10. CLIMATE MEMO MONDAYS 2-15-21
Choices:
Ending Fossil Fuels Capitalism, or Chaos
Preface to the Persian Edition of The Ecological Revolution: Making Peace
with the Planet by John Bellamy Foster. (Feb
01, 2021)
The Ecological
Revolution: Making Peace with the Planet by John Bellamy Foster.
This is the preface to the Persian-language edition of The Ecological Revolution, translated by Mohsen Saffari
and forthcoming this year from Cheshmeh Publication in Iran.
The
Ecological Revolution: Making Peace with the Planet was first published a little more than
ten years ago in April 2009, at a time when climate change had already been
recognized as a pressing global issue for over two decades, but when there was
still hardly any realistic discussion of its connection to capitalism or of the
immense ecological and social revolution that would be required to overcome the
Earth System crisis.
In order to understand
the historical gulf separating that time from our own, it is useful to refer to
the account provided in Naomi Klein’s
2014 book, This Changes Everything: Capitalism vs. the Climate.

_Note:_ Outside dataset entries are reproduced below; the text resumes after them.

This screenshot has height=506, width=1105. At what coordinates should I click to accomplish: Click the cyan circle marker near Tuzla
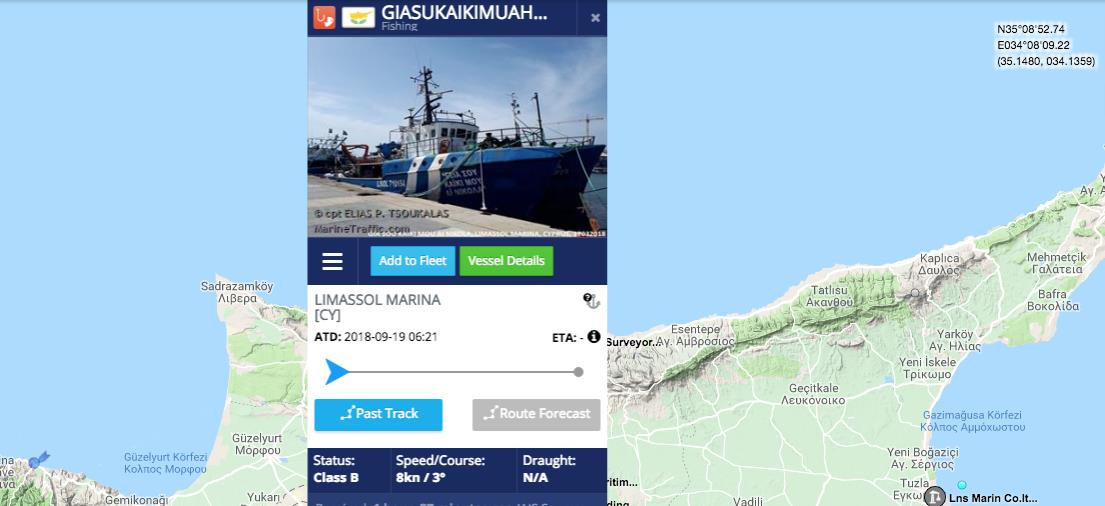(x=962, y=485)
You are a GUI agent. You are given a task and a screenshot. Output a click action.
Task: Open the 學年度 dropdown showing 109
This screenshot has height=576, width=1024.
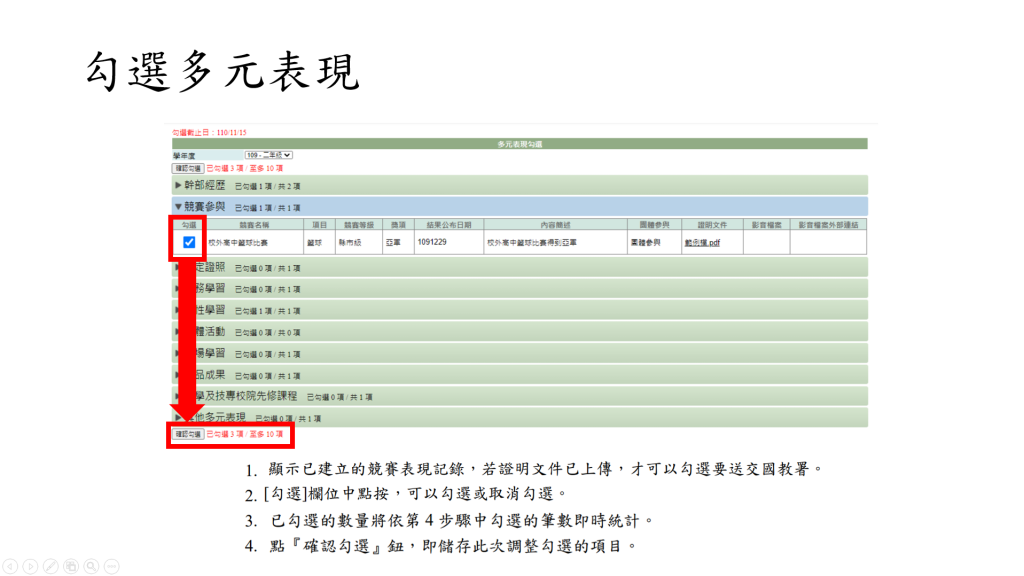point(268,156)
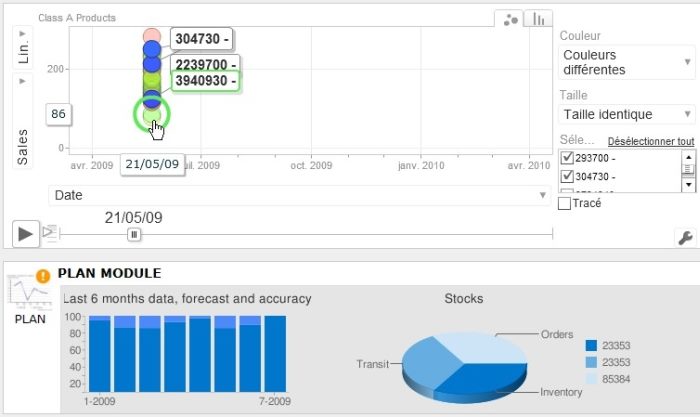Open the Taille identique dropdown
700x417 pixels.
coord(626,115)
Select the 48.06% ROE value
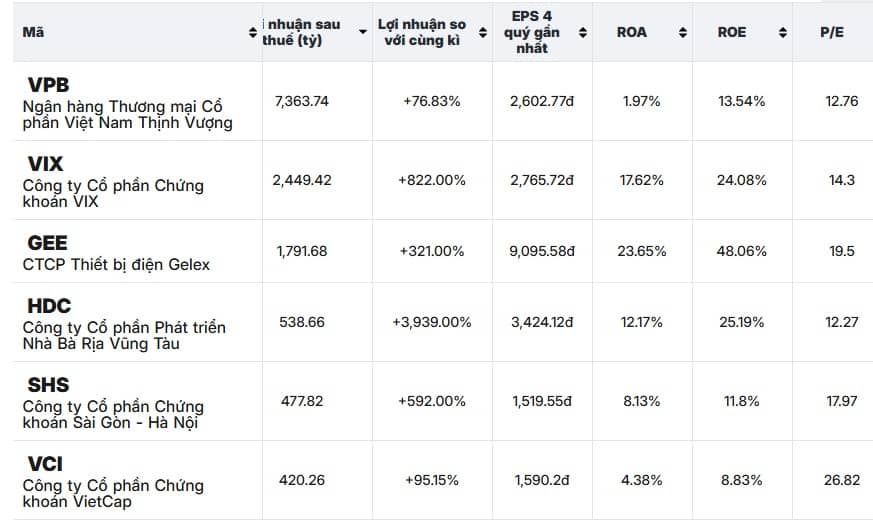873x520 pixels. 741,251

Klein, one of the leading figures in today’s global climate movement, recounts
that April 2009 was the “precise
moment when I stopped averting my eyes to the reality of climate change.” She
attributes her awakening to an encounter that month with Angélica Navarro
Llanos, Bolivia’s socialist ambassador to the World Trade Organization. Navarro
Llanos convinced her that global warming was by far the most pressing and
momentous issue of the twenty-first century, and that any attempt to address it
would also require vast, radical changes
in human society.1 Still, few people in spring 2009 saw the true seriousness of
anthropogenic climate change for the world economy, or the existential crisis
it entailed. Although the planetary emergency arising from fossil fuel
combustion had been spelled out for decades by the world scientific consensus,
what was still generally lacking was a deep understanding of how this was related to capitalism as a system of
accumulation.
Indeed, in 2009 there
was still a widespread belief even on the left that the United Nations climate negotiations in Copenhagen that year would
take the necessary steps to begin to resolve the climate crisis. However, such
illusions regarding the system were to be stripped away in December 2009 with the total collapse of the climate talks. As
Klein recalled: “I have come to think of that night [when the complete failure
of the Copenhagen negotiations became apparent] as the climate movement’s
coming of age: it was the moment when the realization truly sank in that no one
was coming to save us.… It really is the case that we are on our own and any
credible source of hope in this crisis will have to come from below.”2 The problem of course was that all the
talk about limiting climate emissions had proven to be so much hot air as long
as fossil capital reigned unchallenged within the world economy. Either the peoples of the earth would
organize to fight for solutions going against the logic of capital
accumulation, or the future would be one of unending catastrophe—even a kind of
exterminism—on the planetary level.
Take
Action
Follow up Klein’s conviction that the economic system that caused the
catastrophe must be replaced in her latest books No Is Not Enough and On Fire.
Check out Obama’s role in the Copenhagen failure.
Help Klein.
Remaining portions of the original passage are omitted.